*Consegne*
**a.** Elenca tutti i nomi propri di città e di paesi che compaiono nell'editoriale riportato sotto, nell'ordine in cui appaiono.
**b.** Trascrivi per favore dall'editoriale riportato sotto tutto il testo che va da "L'ISLAM E LE" fino a "in questi giorni.".
**c.** Rispondi in breve a queste domande sull'editoriale riportato sotto, una per riga:
(i) In che anno si svolse il dialogo tra Manuele II e il persiano?
(ii) In quale paese è stata ristampata di recente l'operetta che trascrive quel dialogo?
(iii) Qual era il tema centrale del lungo discorso del Papa?

*Testo citato*
------------

Editoriali

L'ISLAM E LE PAROLE DEL PAPA

23 settembre 2006 | Sante Ambrosi

Nessuno si aspettava che un discorso del Papa rivolto a tutto il corpo accademico dell’Università di Ratisbona, in occasione del suo recente viaggio in Germania, potesse suscitare le reazioni violente in tutto il mondo Islamico, quali noi tutti abbiamo potuto constatare in questi giorni.

I fedeli della religione mussulmana si sono sentiti offesi non tanto dal discorso che il Pontefice ha fatto presso l’università di Regensburg, ma dalla citazione che ha fatto per un tema che riguardava il rapporto tra fede e ragione.
La citazione era presa da un dialogo che l’Imperatore di Costantinopoli Manuele II, nel 1391 ebbe con un persiano di religione islamica e che trascrisse in un’operetta che venne ristampata recentemente in Francia.

In questa citazione l’imperatore sostiene che la religione islamica si pone contro la ragione e, quindi, è contro lo stesso volere di Dio , perché la ragione è una facoltà donata all’uomo per conoscere la verità .Dunque, secondo Manuele II, la religione islamica non può essere una religione rivelata da Dio. Questo, in sintesi, il contenuto della citazione fatta dal Papa, dalla quale partiva per un lungo discorso che aveva come tema centrale non certo i rapporti con la religione islamica, ma i rapporti tra fede e ragione, tema particolarmente vivo all’interno della cultura occidentale.

------------

*Dati forniti*
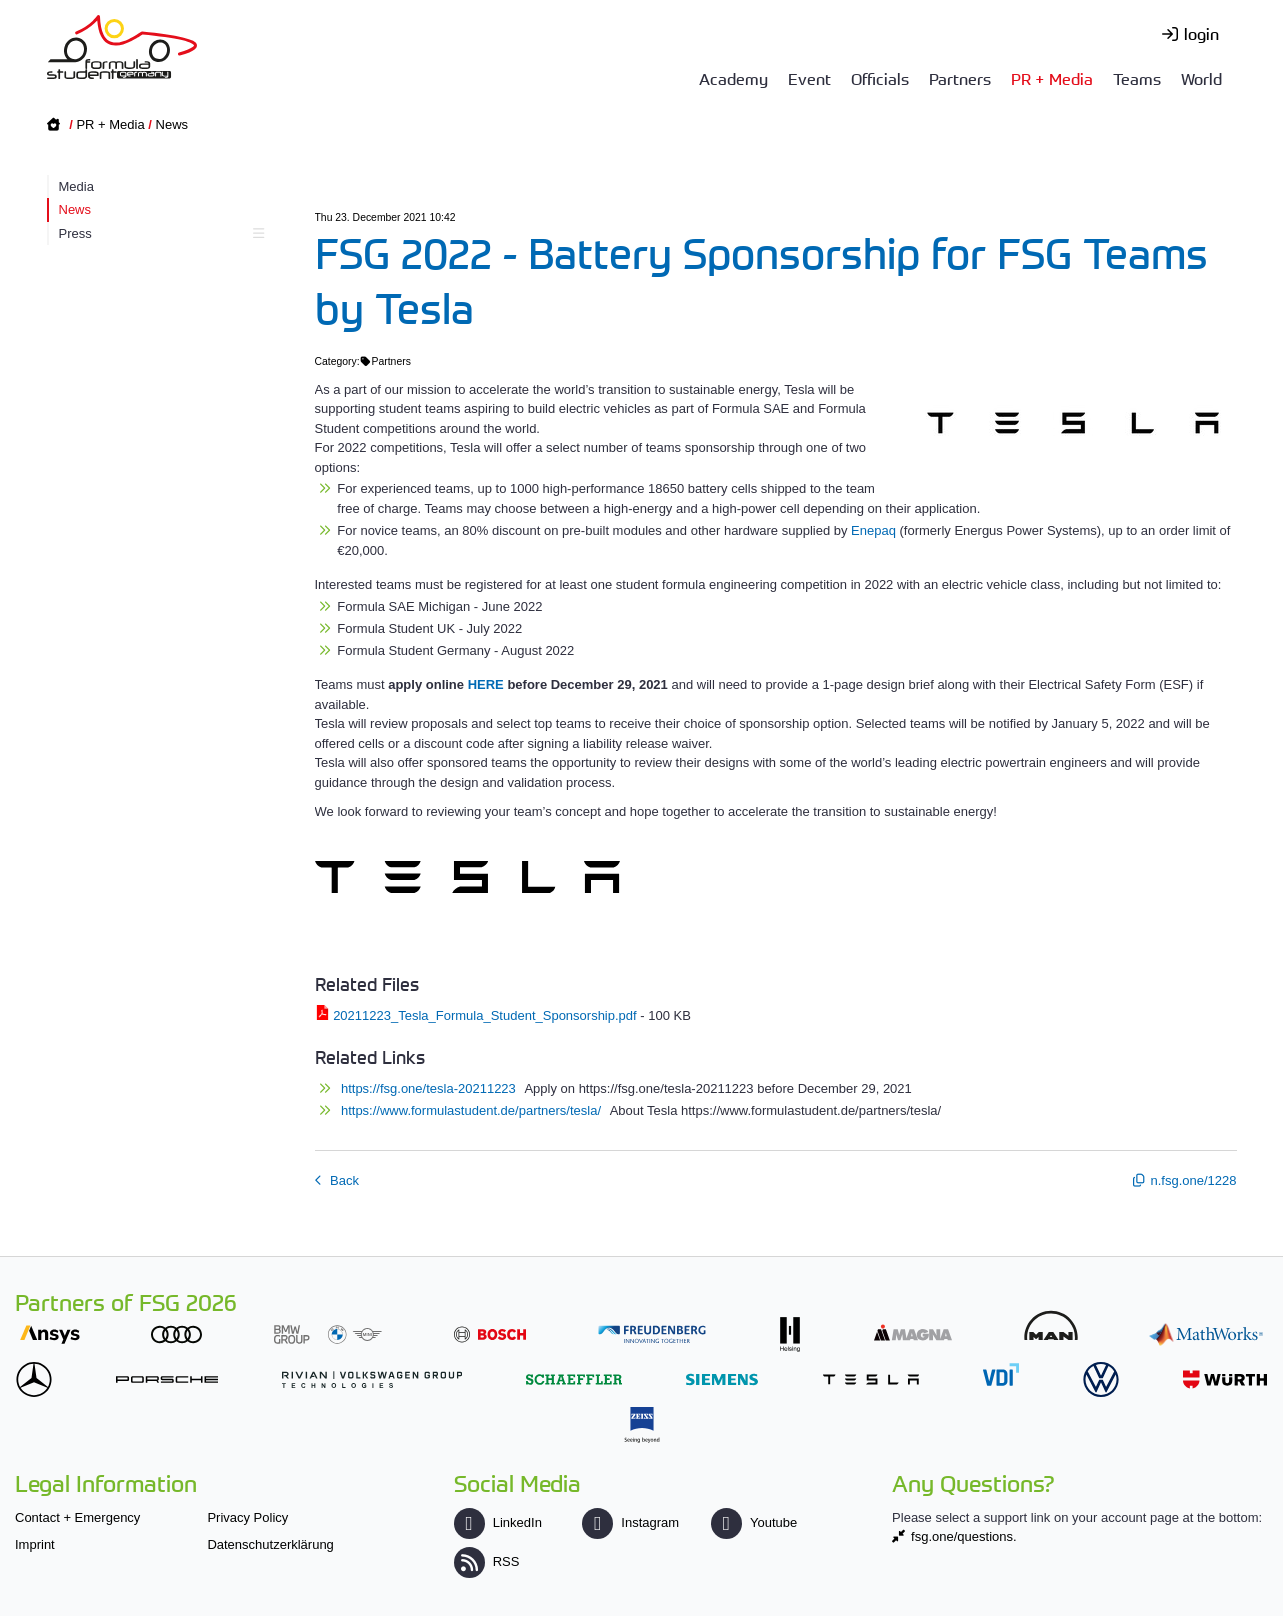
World (1201, 78)
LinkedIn (498, 1522)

------------

*Soluzioni dell'esercizio*
**a.** Ratisbona, Germania, Regensburg, Costantinopoli, Francia

**b.**
L'ISLAM E LE PAROLE DEL PAPA

23 settembre 2006 | Sante Ambrosi

Nessuno si aspettava che un discorso del Papa rivolto a tutto il corpo accademico dell’Università di Ratisbona, in occasione del suo recente viaggio in Germania, potesse suscitare le reazioni violente in tutto il mondo Islamico, quali noi tutti abbiamo potuto constatare in questi giorni.

**c.**
(i) Nel 1391.
(ii) In Francia.
(iii) I rapporti tra fede e ragione.